Evidence for a new viral late-domain core sequence, FPIV, necessary for budding of a paramyxovirus

Abstract

Enveloped virus budding has been linked to both the ubiquitin-proteasome pathway and the vacuolar protein-sorting pathway of cells. We show here for the paramyxovirus SV5 that proteasome inhibitors and expression of dominant-negative VPS4(E228Q) ATPase blocks budding. The SV5 matrix (M) protein lacks previously defined late domains (e.g., P[T/S]AP, PPxY, YPDL) that recruit cellular factors.
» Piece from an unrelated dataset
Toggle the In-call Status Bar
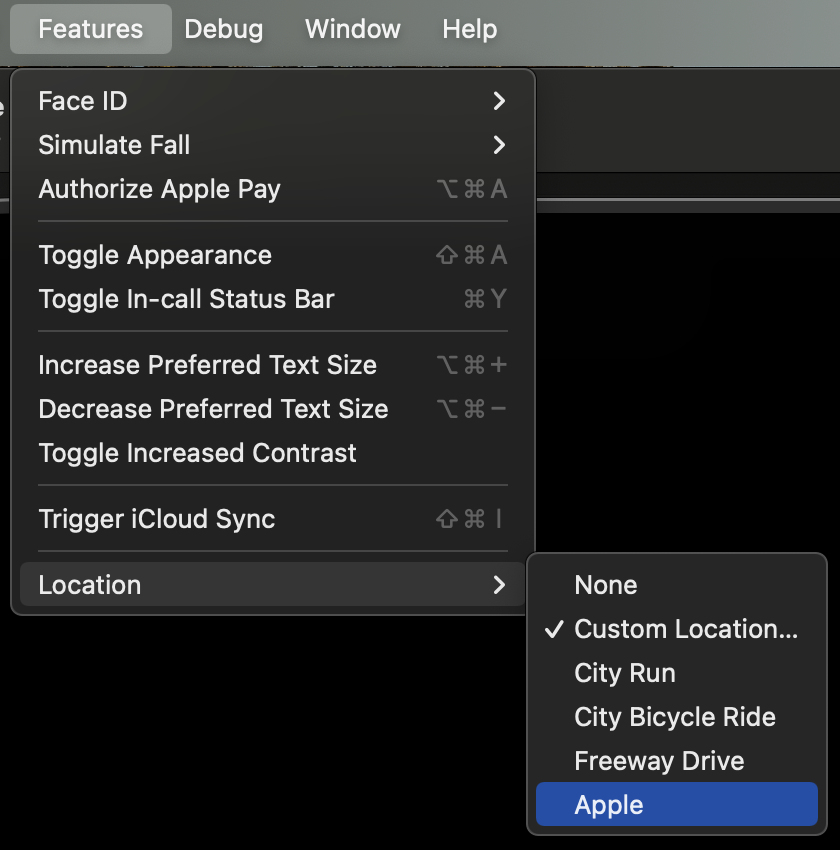This screenshot has width=840, height=850. [x=273, y=299]
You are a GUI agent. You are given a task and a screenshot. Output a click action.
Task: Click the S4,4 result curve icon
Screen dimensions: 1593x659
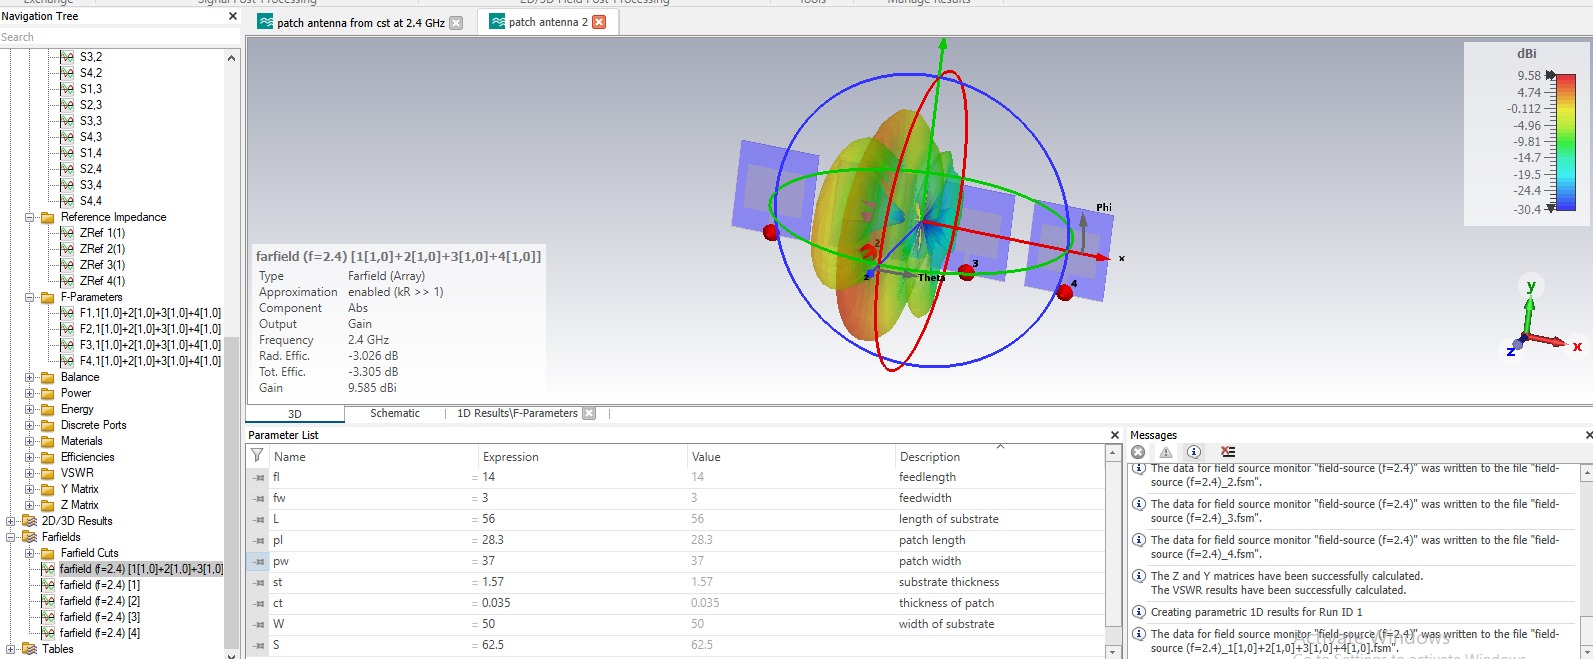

We identified a new motif for budding (core sequence FPIV) that can compensate functionally for lack of a PTAP late domain in budding human immunodeficiency virus type 1 virus-like particles (VLPs). Mutagenesis experiments suggest the more general sequence O-P-x-V. The proline residue was found to be critically important for function of this sequence, as substitution of this proline in the SV5 M protein resulted in poor budding of SV5 VLPs and failure of recombinant SV5 virus to replicate normally. Adaptation of mutant virus occurred rapidly, resulting in new proline residues elsewhere in the M protein. We hypothesize that these proline residues act to partially restore virus budding by generation of new motifs that act as suboptimal late domains.